In the material below, find each line with the string "agent" and copy it.
[Start of Attachment]
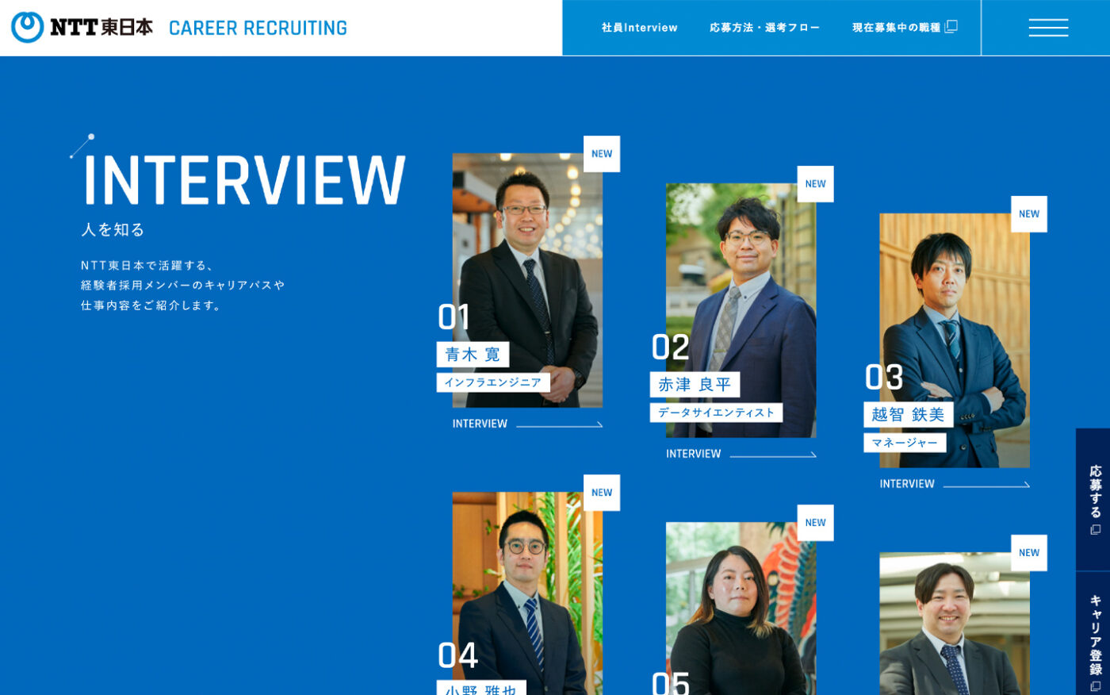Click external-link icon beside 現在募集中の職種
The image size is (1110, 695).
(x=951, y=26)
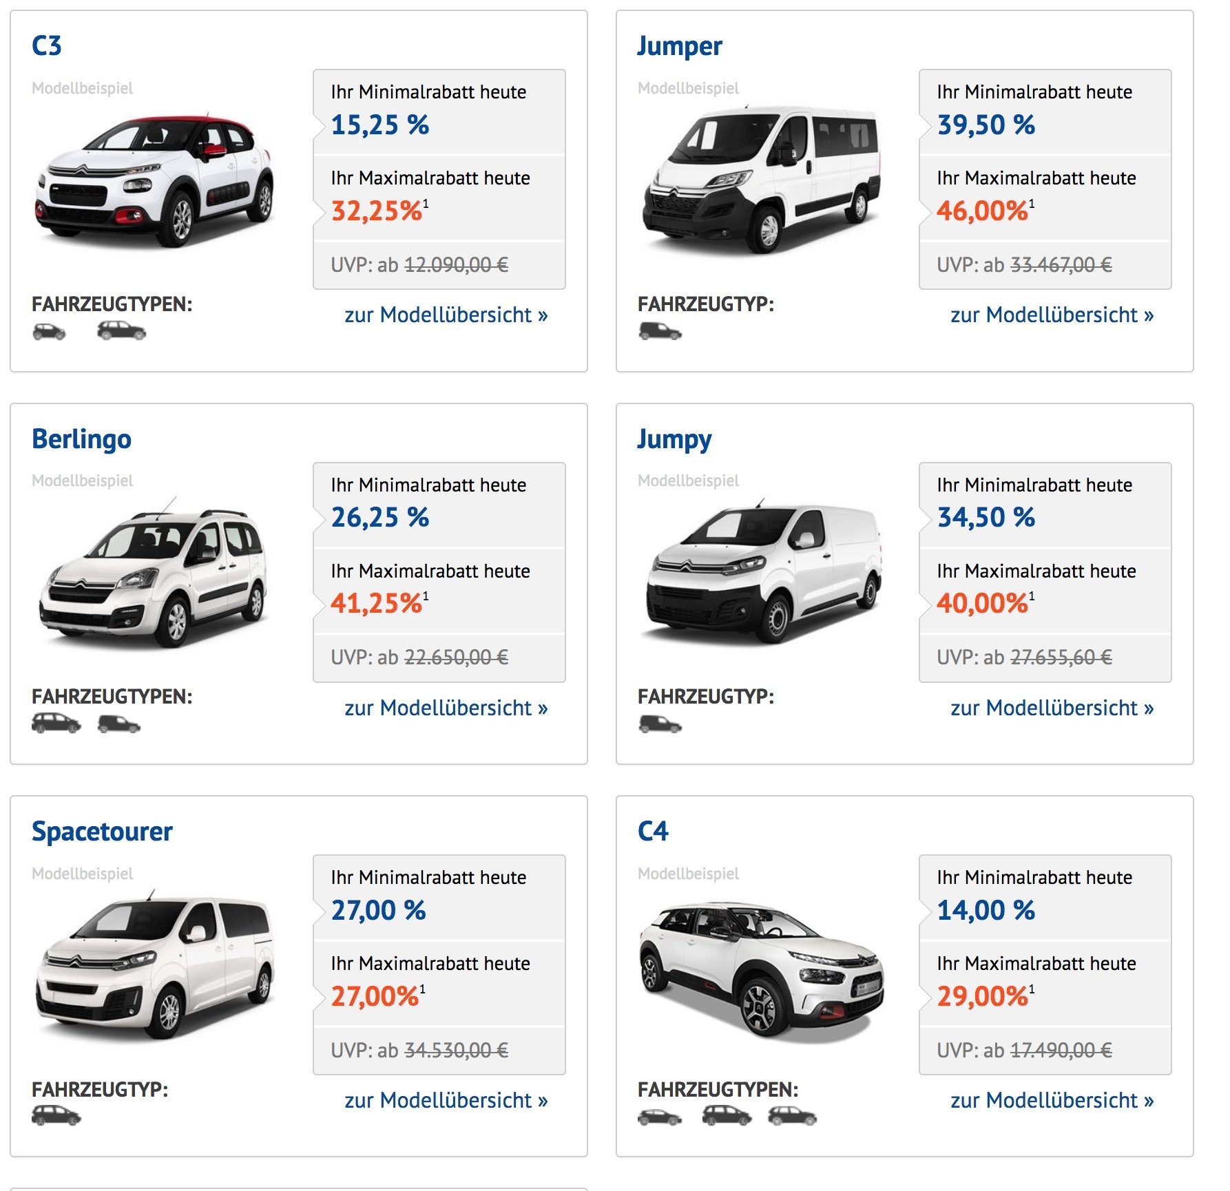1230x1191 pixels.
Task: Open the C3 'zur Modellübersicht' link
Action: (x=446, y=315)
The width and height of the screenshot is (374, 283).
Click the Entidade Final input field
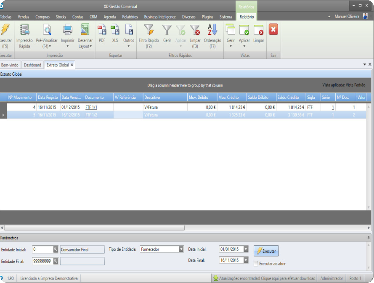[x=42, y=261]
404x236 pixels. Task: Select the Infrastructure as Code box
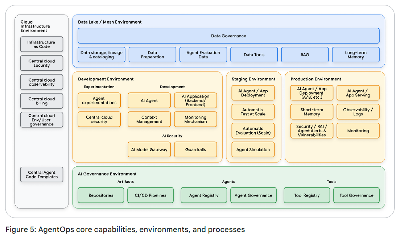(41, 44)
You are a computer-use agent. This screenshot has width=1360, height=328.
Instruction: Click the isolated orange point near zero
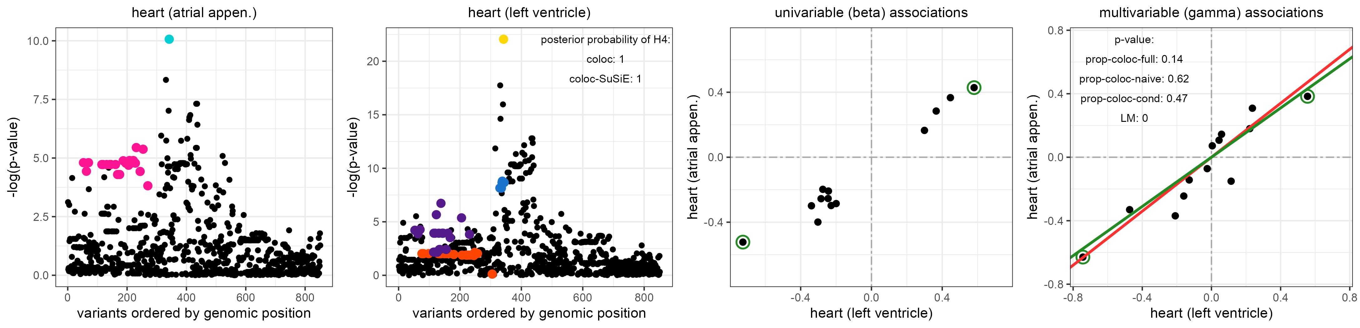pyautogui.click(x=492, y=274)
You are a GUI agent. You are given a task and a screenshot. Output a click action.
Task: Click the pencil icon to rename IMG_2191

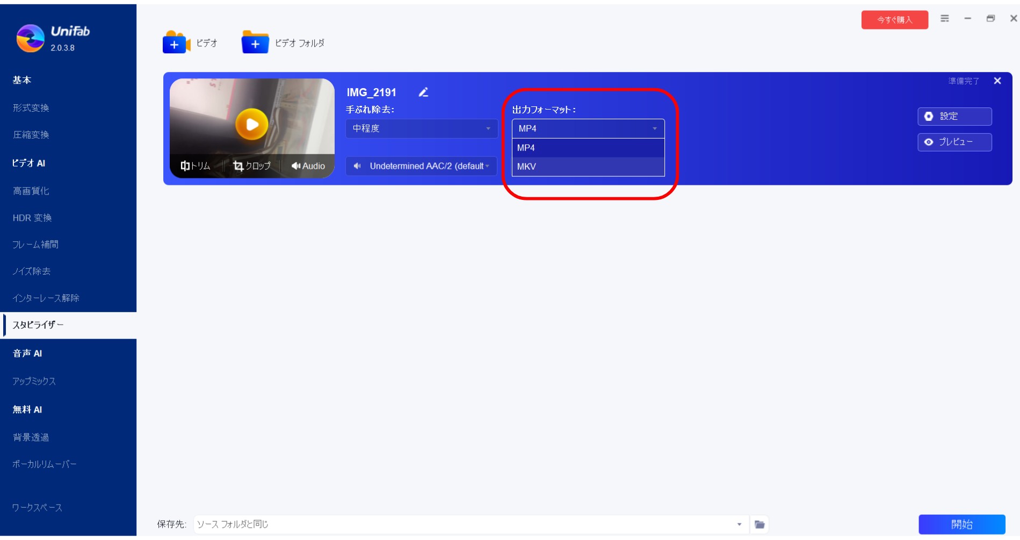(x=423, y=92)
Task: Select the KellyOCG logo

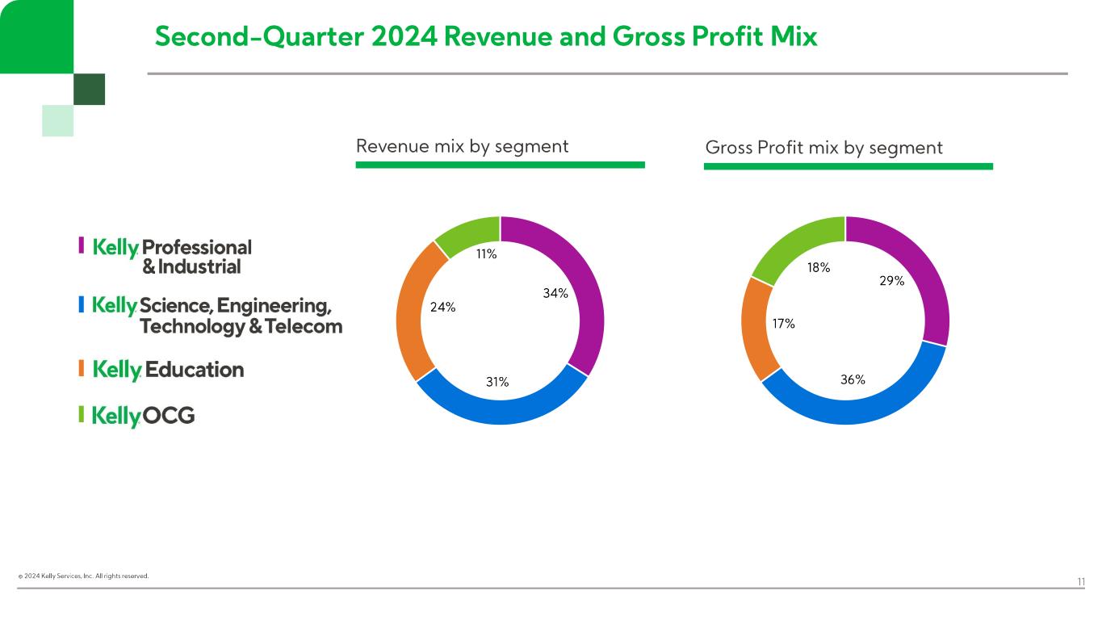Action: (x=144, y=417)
[End of Attachment]
Exercise response:
You are a computer-use agent. This screenshot has width=1360, height=328.
You are a GUI agent. You are given a task and a screenshot. Output a click action.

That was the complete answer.